/Sec39Word-Vectorization

Primary LanguageJupyter NotebookOtherNOASSERTION

Word Vectorization - Lab

Introduction

In this lab, you'll tokenize and vectorize text documents, create and use a bag of words, and identify words unique to individual documents using TF-IDF vectorization.

Objectives

In this lab you will:

  • Implement tokenization and count vectorization from scratch
  • Implement TF-IDF from scratch
  • Use dimensionality reduction on vectorized text data to create and interpret visualizations

Let's get started!

Run the cell below to import everything necessary for this lab.

import pandas as pd
import numpy as np
from mpl_toolkits.mplot3d import Axes3D
import matplotlib.pyplot as plt
%matplotlib inline
from sklearn.manifold import TSNE
from nltk.tokenize import word_tokenize
np.random.seed(0)

Our Corpus

In this lab, we'll be working with 20 different documents, each containing song lyrics from either Garth Brooks or Kendrick Lamar albums.

The songs are contained within the data subdirectory, contained within the same folder as this lab. Each song is stored in a single file, with files ranging from song1.txt to song20.txt.

To make it easy to read in all of the documents, use a list comprehension to create a list containing the name of every single song file in the cell below.

filenames = None

Next, create an empty DataFrame called songs_df. As we read in the songs and store and clean them, we'll store them in this DataFrame.

songs_df = None

Next, let's import a single song to see what our text looks like so that we can make sure we clean and tokenize it correctly.

In the cell below, read in and print out the lyrics from song11.txt. Use vanilla Python, no pandas needed.

# Import and print song11.txt

Tokenizing our Data

Before we can create a bag of words or vectorize each document, we need to clean it up and split each song into an array of individual words. Computers are very particular about strings. If we tokenized our data in its current state, we would run into the following problems:

  • Counting things that aren't actually words. In the example above, "[Kendrick]" is a note specifying who is speaking, not a lyric contained in the actual song, so it should be removed.
  • Punctuation and capitalization would mess up our word counts. To the Python interpreter, love, Love, Love?, and Love\n are all unique words, and would all be counted separately. We need to remove punctuation and capitalization, so that all words will be counted correctly.
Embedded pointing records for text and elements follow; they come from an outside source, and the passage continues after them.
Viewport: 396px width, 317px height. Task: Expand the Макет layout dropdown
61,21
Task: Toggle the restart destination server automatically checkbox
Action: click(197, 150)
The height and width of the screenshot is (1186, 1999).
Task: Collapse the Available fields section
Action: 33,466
Consider the following sentences from the example above:

"Love, let's talk about love\n", 'Is it anything and everything you hoped for?\n'

After tokenization, this should look like:

['love', 'let's', 'talk', 'about', 'love', 'is', 'it', 'anything', 'and', 'everything', 'you', 'hoped', 'for']

Tokenization is pretty tedious if we handle it manually, and would probably make use of regular expressions, which is outside the scope of this lab. In order to keep this lab moving, we'll use a library function to clean and tokenize our data so that we can move onto vectorization.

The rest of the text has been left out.